Glenn Schaffer Email removed for privacy

Chase stopped letting me sign into my account. They assert my laptop IOS browser is not supported. Chase wants me to download Firefox 128, but my “About Firefox” says my browser is up to date @ 115.30Oesr. I am afraid to download the version Chase is offering/demanding. So can you tell me if this is a legitimate app and why doesn’t Firefox offer it to me? My IOS is version 10.14.6

I am running Windows 11, with Firefox 97.0 ("Up To Date"), but the installer for the new 115 ESR does not work.

The installer (Firefox Setup 115.18.0.esr.exe) seems to think that my system is running Windows 7 and does not proceed.

thank you for your time & expertise:) Can you please help me understand what would happen if firefox stops supporting windows 7 users. Will i still be able to use the browser - just with less security? I will probably have to give up using a computer if I cant continue with Windows 7 so I'd even be prepared to pay an annual fee to keep the support going. Look forward to hearing from you, thanks Julie

Hello!

My 15 year old mac el capitan- 10.11.6 is in very good condition. Please do anything to make final update or let me pay privately to update this browser for chase bank and proton.me

Thanks for any response

Please forgive me if this already exists here (I suspect it does). Search tools did not yield what I was looking for.

TOPIC: Extended Support for Firefox 115 ESR

First, let me extend a hearty thank you to everyone on the Mozilla team and in the community that is continuing work on 115 ESR. This is helping a number of people that cannot upgrade for various reasons.

115 ESR is the last hope for many who are stuck on macOS 10.12-10.14 or Windows 7-8.1. While these systems are considered *very* out-of-date (users who are still on them are often chastised) they have a place. macOS for example, completely removed any and all support for 32-bit software as of macOS 10.15 ("Catalina"). I have encountered people with needs for 32-bit to run older apps and so they often keep a system running 10.14 ("Mojave").

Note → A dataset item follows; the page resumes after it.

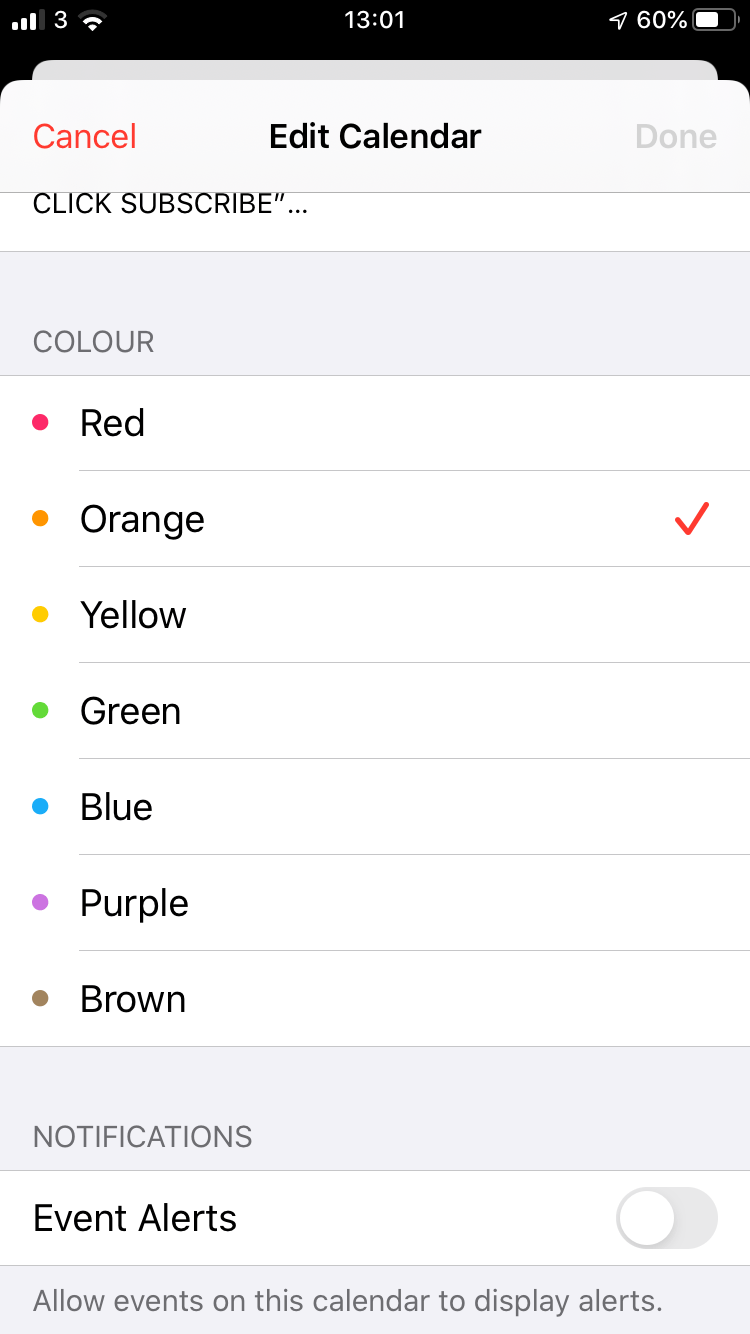The image size is (750, 1334).
Task: Tap the Edit Calendar title
Action: (375, 137)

Now, can old 32-bit configurations be kept around and isolated offline? Yes. But for some out there who cannot afford to upgrade, or cannot be with out specific 32-bit software, they would be forced offline completely (assuming they follow best security practices, which many do not). I have personally deployed 115 ESR on a number of systems to help people in this situation.

For the time being, ESR 115 is permitting these users to stay online with some degree of security, at least where web browsing is concerned.

QUESTION: Besides active user count, what other factors are keeping 115 ESR in active security-only support mode?